From Sermon 1 on the Ascension
Pope St. Leo I
"Since the blessed and glorious Resurrection of our Lord Jesus Christ, whereby the Divine power in three days raised the true Temple of God,...the sacred forty days, dearly-beloved, are today ended, which by most holy appointment were devoted to our most profitable instruction, so that, during the period that the Lord thus protracted the lingering of His bodily presence, our faith in the Resurrection might be fortified by needful proofs. For Christ's Death had much disturbed the disciples' hearts, and a kind of torpor of distrust had crept over their grief-laden minds at His torture on the cross, at His giving up the ghost, at His lifeless body's burial. For, when the holy women, as the Gospel-story has revealed, brought word of the stone rolled away from the tomb, the sepulchre emptied of the body, and the angels bearing witness to the living Lord, their words seemed like ravings to the Apostles and other disciples. Which doubtfulness, the result of human weakness, the Spirit of Truth would most assuredly not have permitted to exist in His own preachers' breasts, had not their trembling anxiety and careful hesitation laid the foundations of our faith. It was our perplexities and our dangers that were provided for in the Apostles... Let us give thanks to the Divine management and the holy Fathers' necessary slowness of belief. Others doubted, that we might not doubt.
Those days, therefore, dearly-beloved, which intervened between the Lord's Resurrection and Ascension did not pass by in uneventful leisure, but great mysteries were ratified in them, deep truths revealed. In them the fear of awful death was removed, and the immortality not only of the soul but also of the flesh established. In them, through the Lord's breathing upon them, the Holy Spirit is poured upon all the Apostles...Their enlightened hearts catch the flame of faith, and lukewarm as they have been, are made to burn...

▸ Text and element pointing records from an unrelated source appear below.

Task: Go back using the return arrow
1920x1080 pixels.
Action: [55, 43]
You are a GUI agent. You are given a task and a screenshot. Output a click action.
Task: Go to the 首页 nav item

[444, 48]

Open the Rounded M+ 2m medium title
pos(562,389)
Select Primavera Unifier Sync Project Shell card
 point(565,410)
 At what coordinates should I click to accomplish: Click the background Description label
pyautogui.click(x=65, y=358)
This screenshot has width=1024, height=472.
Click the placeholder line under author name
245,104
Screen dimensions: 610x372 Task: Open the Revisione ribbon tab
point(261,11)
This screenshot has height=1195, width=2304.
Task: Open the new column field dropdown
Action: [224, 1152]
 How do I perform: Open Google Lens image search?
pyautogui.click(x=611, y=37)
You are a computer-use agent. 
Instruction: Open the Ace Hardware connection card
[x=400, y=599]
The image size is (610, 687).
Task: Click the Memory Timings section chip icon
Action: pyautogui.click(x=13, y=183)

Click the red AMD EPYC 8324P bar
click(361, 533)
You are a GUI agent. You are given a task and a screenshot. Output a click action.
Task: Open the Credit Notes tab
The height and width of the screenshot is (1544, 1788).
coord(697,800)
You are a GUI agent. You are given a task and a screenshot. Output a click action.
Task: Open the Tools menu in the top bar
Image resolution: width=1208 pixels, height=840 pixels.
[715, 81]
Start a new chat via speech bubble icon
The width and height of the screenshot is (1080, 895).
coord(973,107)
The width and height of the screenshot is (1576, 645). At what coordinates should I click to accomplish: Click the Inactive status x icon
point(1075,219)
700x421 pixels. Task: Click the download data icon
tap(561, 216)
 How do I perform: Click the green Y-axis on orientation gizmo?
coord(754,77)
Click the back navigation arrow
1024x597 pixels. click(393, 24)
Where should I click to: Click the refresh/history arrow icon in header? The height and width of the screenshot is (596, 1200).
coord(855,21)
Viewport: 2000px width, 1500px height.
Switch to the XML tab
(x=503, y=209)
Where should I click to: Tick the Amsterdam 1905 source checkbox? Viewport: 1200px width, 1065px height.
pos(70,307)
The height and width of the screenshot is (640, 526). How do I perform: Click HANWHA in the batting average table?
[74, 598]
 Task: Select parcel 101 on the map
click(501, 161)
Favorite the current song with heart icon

Accordingly, dearly-beloved, throughout this time which elapsed between the Lord's Resurrection and Ascension, God's Providence had this in view, to teach and impress upon both the eyes and hearts of His own people that the Lord Jesus Christ might be acknowledged to have as truly risen, as He was truly born, suffered, and died. And hence the most blessed Apostles and all the disciples, who had been both bewildered at His death on the cross and backward in believing His Resurrection, were so strengthened by the clearness of the truth that when the Lord entered the heights of heaven, not only were they affected with no sadness, but were even filled with great joy. And truly great and unspeakable was their cause for joy, when in the sight of the holy multitude, above the dignity of all heavenly creatures, the Nature of mankind went up... to have Its uplifting limited by no elevation until, received to sit with the Eternal Father, It should be associated on the throne with His glory, to Whose Nature It was united in the Son. Since then Christ's Ascension is our uplifting, and the hope of the Body is raised, where the glory of the Head has gone before, let us exult, dearly-beloved, with worthy joy and delight in the loyal giving of thanks. For today not only are we confirmed as possessors of paradise, but have also in Christ penetrated the heights of heaven, and have gained still greater things through Christ's unspeakable grace than we had lost through the devil's malice. For us, whom our virulent enemy had driven out from the bliss of our first abode, the Son of God has made members of Himself and placed at the right hand of the Father, with Whom He lives and reigns in the unity of the Holy Spirit, God for ever and ever. Amen."